The task:
In the data, extract each line that holds the string "agent".

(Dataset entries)

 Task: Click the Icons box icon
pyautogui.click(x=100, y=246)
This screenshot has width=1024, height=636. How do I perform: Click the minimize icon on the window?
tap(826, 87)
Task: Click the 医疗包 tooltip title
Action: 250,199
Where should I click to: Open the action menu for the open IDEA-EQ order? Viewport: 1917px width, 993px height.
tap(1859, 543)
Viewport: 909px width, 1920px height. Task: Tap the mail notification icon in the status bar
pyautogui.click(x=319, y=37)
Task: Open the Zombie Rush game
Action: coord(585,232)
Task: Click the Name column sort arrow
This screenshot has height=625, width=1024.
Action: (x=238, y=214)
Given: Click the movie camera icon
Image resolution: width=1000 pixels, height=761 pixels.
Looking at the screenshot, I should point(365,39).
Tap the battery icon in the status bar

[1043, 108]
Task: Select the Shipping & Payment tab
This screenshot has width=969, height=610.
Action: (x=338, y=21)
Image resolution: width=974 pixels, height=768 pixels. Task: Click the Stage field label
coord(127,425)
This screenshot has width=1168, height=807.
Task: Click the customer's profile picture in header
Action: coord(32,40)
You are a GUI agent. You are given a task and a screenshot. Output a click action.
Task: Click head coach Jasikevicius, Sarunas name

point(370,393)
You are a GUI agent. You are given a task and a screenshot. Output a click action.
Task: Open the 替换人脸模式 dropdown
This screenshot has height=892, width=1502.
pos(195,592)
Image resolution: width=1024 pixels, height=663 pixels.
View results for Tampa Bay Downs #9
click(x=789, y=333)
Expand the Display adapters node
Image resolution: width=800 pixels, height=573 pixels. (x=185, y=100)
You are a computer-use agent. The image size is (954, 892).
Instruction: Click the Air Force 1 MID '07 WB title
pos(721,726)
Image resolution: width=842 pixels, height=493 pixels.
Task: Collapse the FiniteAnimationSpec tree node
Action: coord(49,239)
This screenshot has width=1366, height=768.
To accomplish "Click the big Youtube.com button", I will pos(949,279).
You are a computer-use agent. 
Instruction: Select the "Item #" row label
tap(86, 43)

Exercise response:
You are a GUI agent. You are given a task and a screenshot. Output a click action.
You are a GUI agent. You are given a task and a screenshot. Output a click action.
You are a computer-use agent. The image size is (954, 892).
You are a computer-use agent. 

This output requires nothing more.